TASK STATEMENT: Recast each line of the data below as a row in a Markdown table with the columns "Row" and "Line," numbering the rows and skipping blank lines. Leave the pictures out of your answer.

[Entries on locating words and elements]
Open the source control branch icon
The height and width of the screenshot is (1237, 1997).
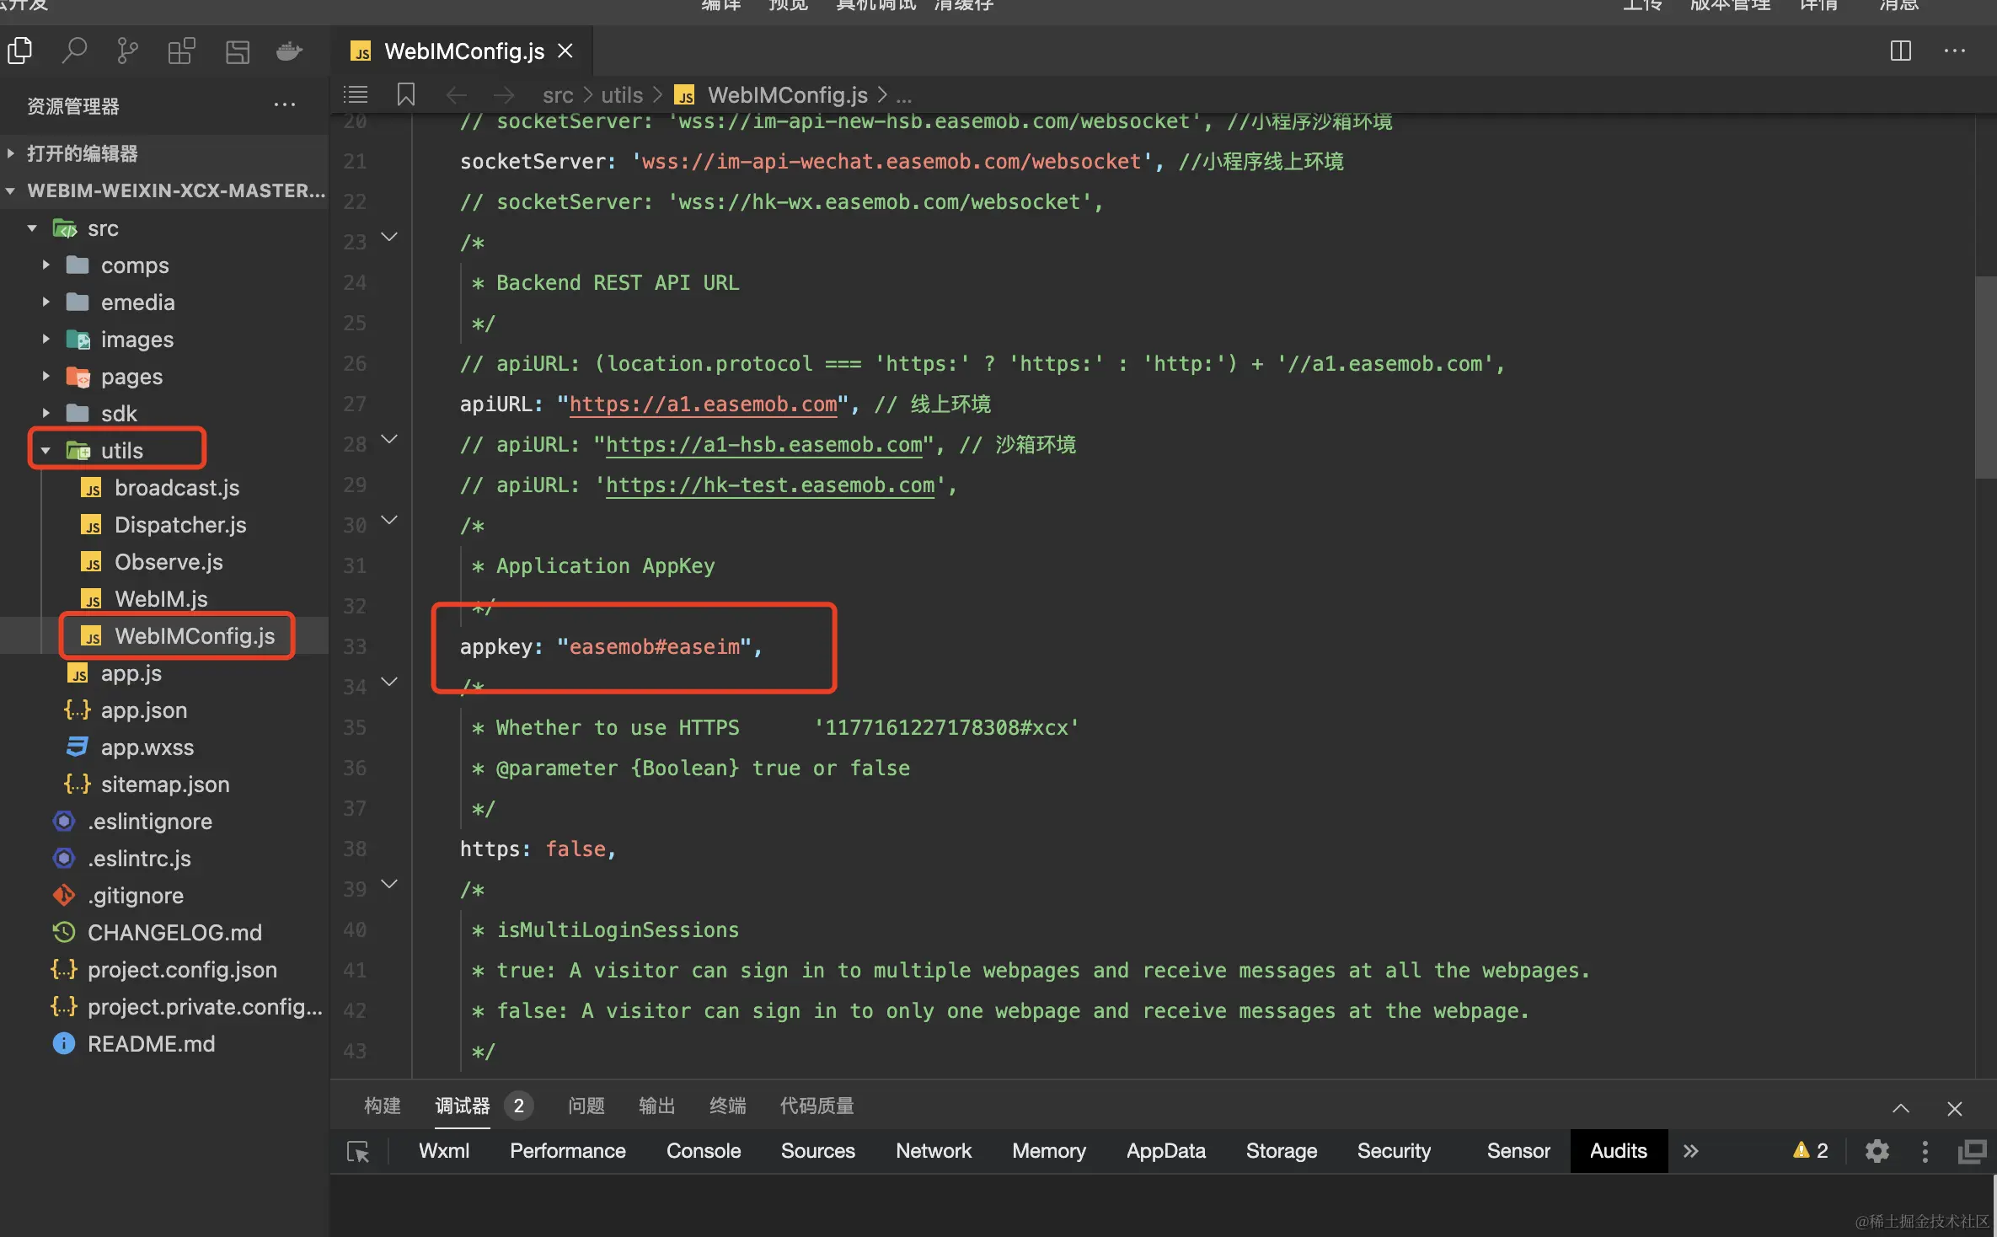pos(127,51)
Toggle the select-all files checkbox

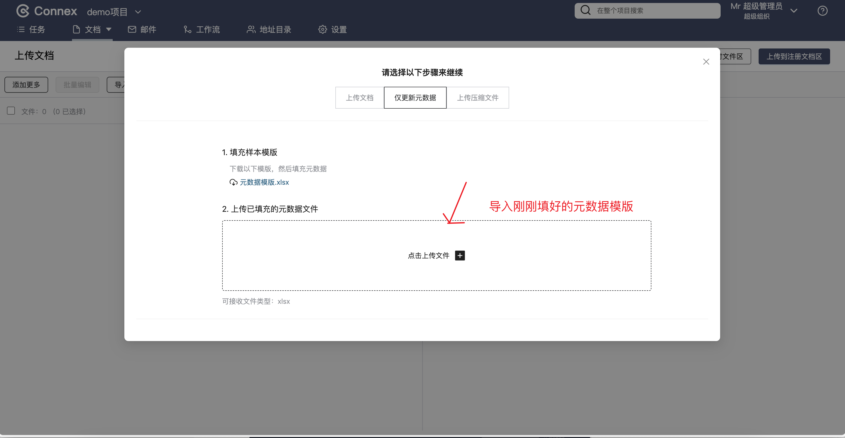coord(11,111)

WORKED ANSWER:
| Row | Line |
|---|---|
| 1 | Open the source control branch icon |
| 2 | The height and width of the screenshot is (1237, 1997). |
| 3 | pos(127,51) |
| 4 | Toggle the select-all files checkbox |
| 5 | coord(11,111) |